I thought more on this while bumping the Exorcist thread and it occurred to me how much Lovecraft's mythology blurs the line between reasonable & rational versus unreasonable & irrational.

His "gods" are basically extradimensional aliens, but are also so fundamentally different from us that they operate more in "supernatural" territory with their varying strange laws. They don't just look different; they think and behave in ways that may as well be irrational to us, even if they actually can and do reason in some sense, and even if their form follows some logic.

Lovecraft's core conceptual basis for his creations was that reality is unknowably strange and dangerous, infinite in nightmarish possibilities and dark perversions of existence... and ultimately, we humans live in some temporary illusory pocket of relative sanity...

All of which prompts philosophical conundrumming as to whether reason, rationality, logic can mean anything beyond their own arbitrary valuing. But I digress...



I wonder if it would be possible for zombies to be sexy. I wanna see a zombie movie where the zombies come back to life and become fashion models. NOBODY BETTER STEAL THAT IDEA.
I no longer care to see that movie happen now, by the way.



Boy, this discussion got really morbid.

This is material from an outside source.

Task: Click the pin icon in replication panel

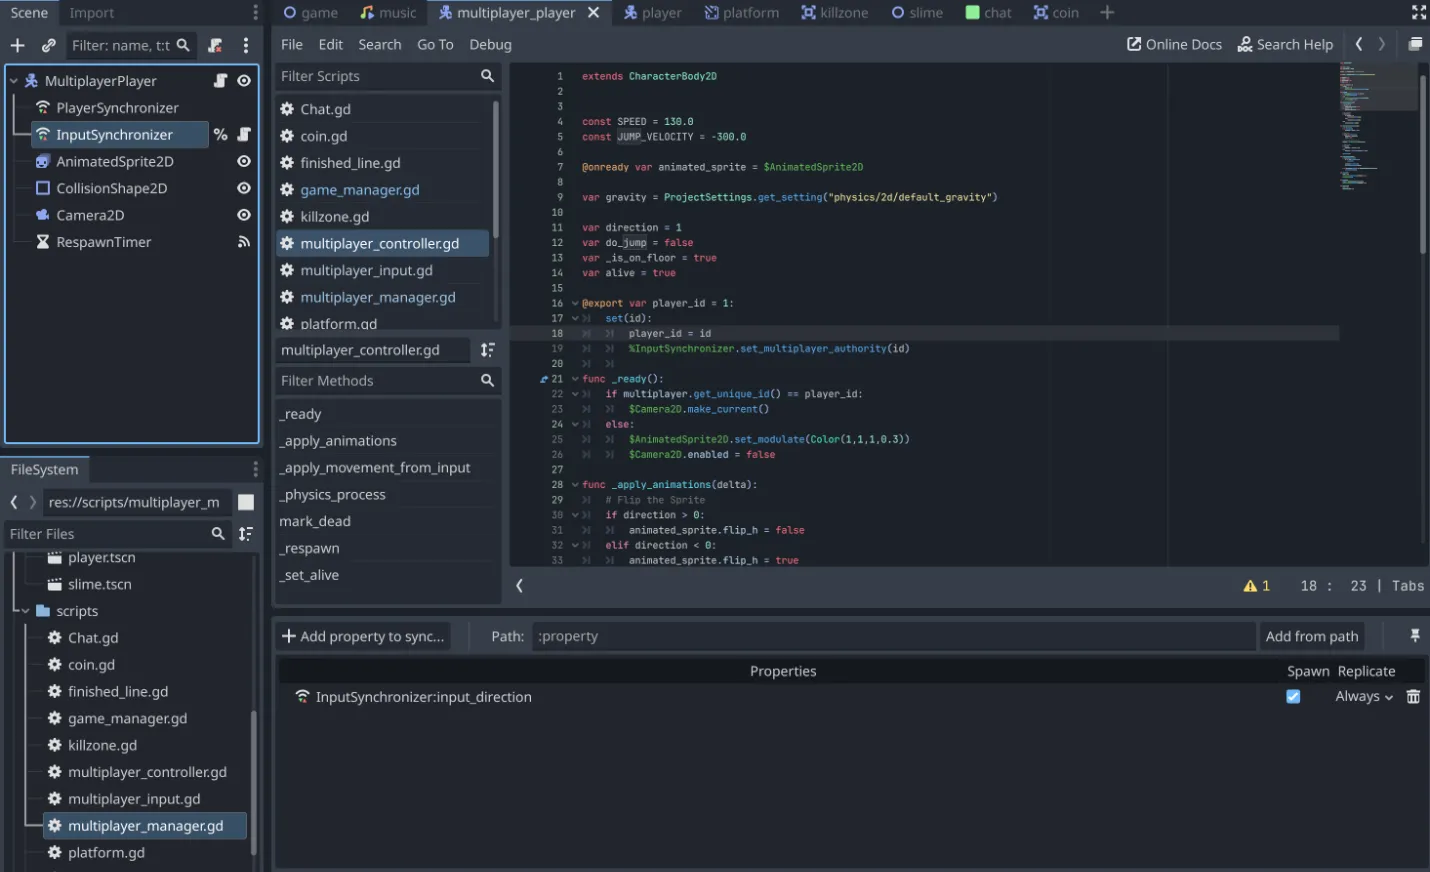Action: click(x=1414, y=636)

Sorry if we derailed your original intention, Yoda.
This was a pretty insane thing to talk about in the middle of the thread, I admit. (your body decaying)



To bring it back to subject, the question arises of how assuredly one can assert such a dichotomy to even the motivations of apparent supernatural entities eg. ghosts and demons whose behavior may be malevolently irrational from human perspective because it contravenes human value systems and so appear to be essentially transgressing a "natural" order, but they may also simultaneously uphold a higher order.